Aug 21, 2020
ELISA for quantification of IL-22 in human serum.
- 1University of the West Indies St. Augustine
- University of the West Indies
- angel.vaillant@sta.uwi.edu
Protocol Citation: Angel A Justiz-Vaillant 2020. ELISA for quantification of IL-22 in human serum.. protocols.io https://dx.doi.org/10.17504/protocols.io.bj3rkqm6
License: This is an open access protocol distributed under the terms of the Creative Commons Attribution License, which permits unrestricted use, distribution, and reproduction in any medium, provided the original author and source are credited
Protocol status: In development
We are still developing and optimizing this protocol
Created: August 21, 2020
Last Modified: August 21, 2020
Protocol Integer ID: 40785
Abstract
Interleukins (IL) are a type of cytokine first thought to be expressed by leukocytes alone but have later been found to be produced by many other body cells. They play essential roles in the activation and differentiation of immune cells, as well as proliferation, maturation, migration, and adhesion. They also have pro-inflammatory and anti-inflammatory properties. The primary function of interleukins is, therefore, to modulate growth, differentiation, and activation during inflammatory and immune responses. Interleukins consist of a large group of proteins that can elicit many reactions in cells and tissues by binding to high-affinity receptors in cell surfaces.

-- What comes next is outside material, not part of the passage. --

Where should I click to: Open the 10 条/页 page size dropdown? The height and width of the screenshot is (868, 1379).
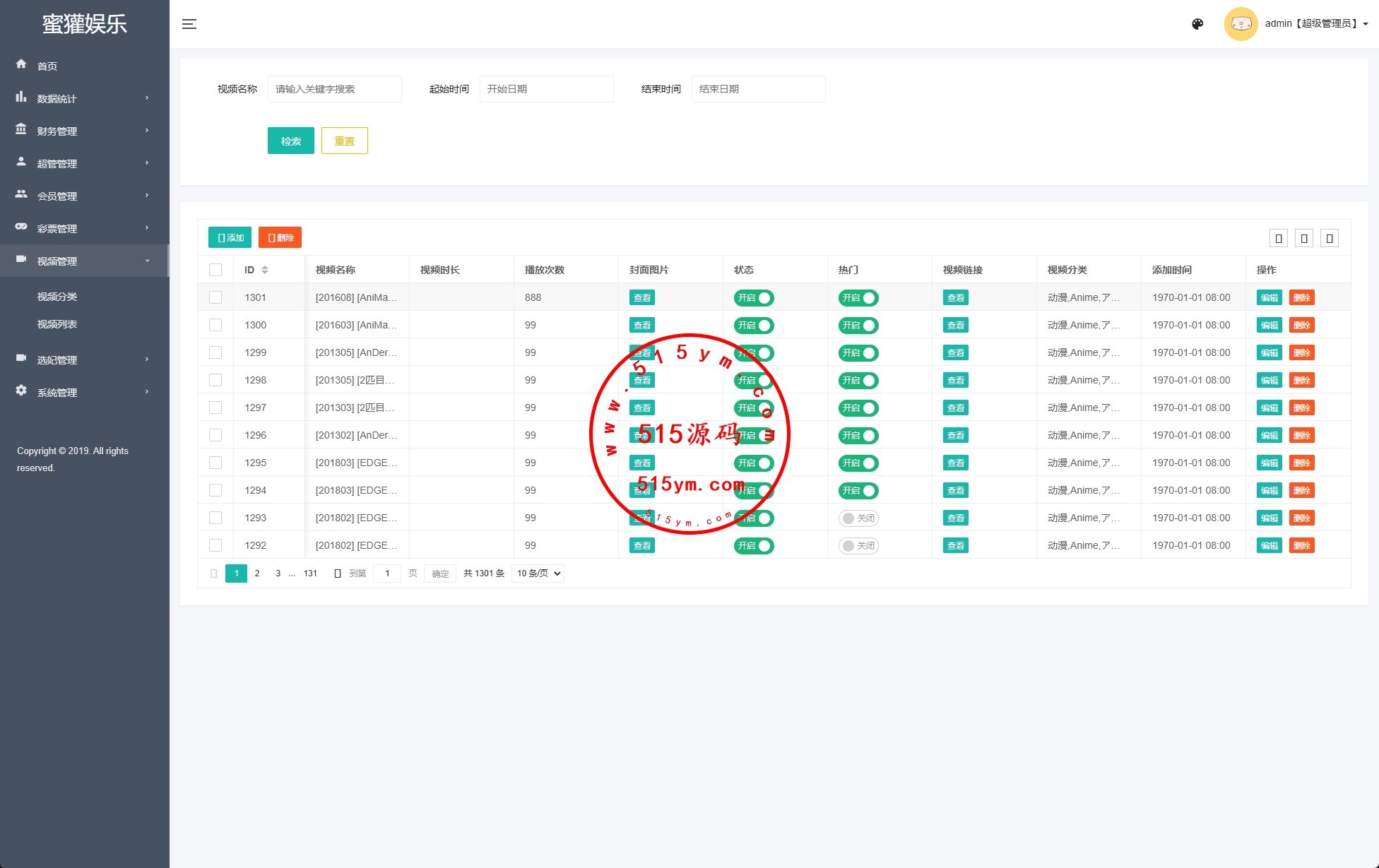pos(538,573)
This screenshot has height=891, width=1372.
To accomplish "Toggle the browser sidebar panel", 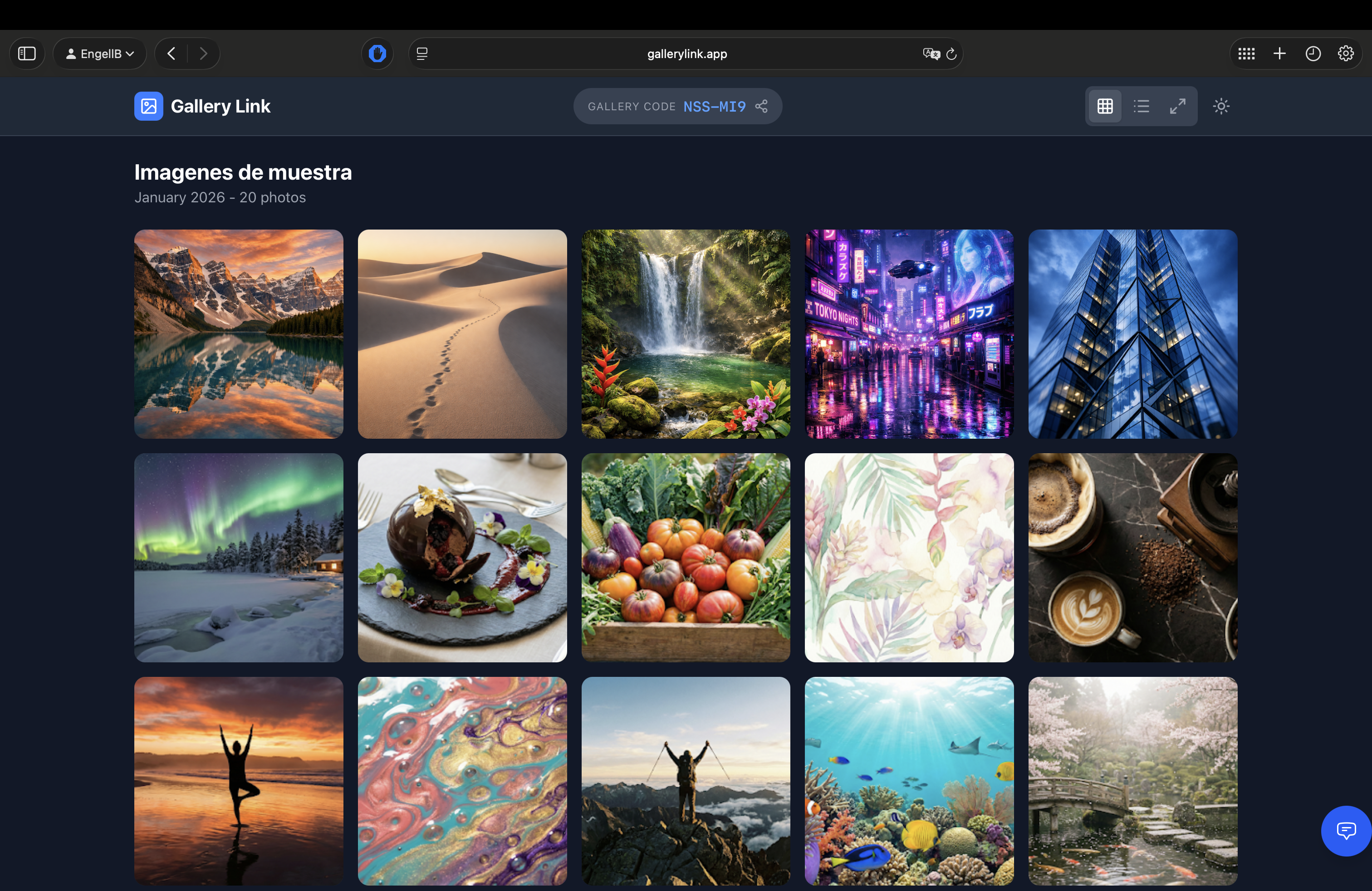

Different cells in both innate and acquired immunities produce IL-22, but the primary sources are T cells. Th22 cell is a new line of CD4+ T cells, which differentiated from naive T cells in the presence of various pro-inflammatory cytokines including IL-6. IL-22 inhibits IL-4 production. It also has essential functions in mucosal surface protection and tissue repairy. [1]
Reference
1. Justiz Vaillant AA, Qurie A. Interleukin. In:StatPearls. Treasure Island (FL): StatPearls Publishing; June 12, 2019.
An anti-human IL-22 coating antibody is adsorbed onto the microwells by incubation overnight at 4°C.
Add 50 µl of human serum. Human IL-22 present in the serum sample binds to antibodies adsorbed to the microwells.
The microplate is blocked with 3% non-fat milk-PBS buffer and later wash to remove unbound proteins.
Fifty (50) µl of biotin-conjugated anti-human IL-22 antibody is added. The optimal dilution must be investigated.
The microplate is rewashed with PBS-Tween 20 buffer, pH 7.4.
One hundred µl of streptavidin-HRP conjugate is added and it binds to the biotin-conjugated anti-human IL-22 antibody. The optimal dilution of this conjugate must be investigated.
The plate is washed following incubation to remove the unbound Streptavidin-HRP.
Add 100 µl of 3',3',5',5'- tetramethylbenzidine (TMB; Sigma-Aldrich) into each well.
Incubate the microwells in the dark for 15 min.
A colored product is formed in proportion to the quantity of human IL-22 present in the sample or standard.
The reaction is terminated by addition of 100 µl 3M H2SO4 and the absorbance is measured at 450 nm.
A standard curve is made from 7 human IL-22 standard dilutions and the human IL-22 sample concentration is determined.
For better results place the microplate on a microplate shaker in every incubation.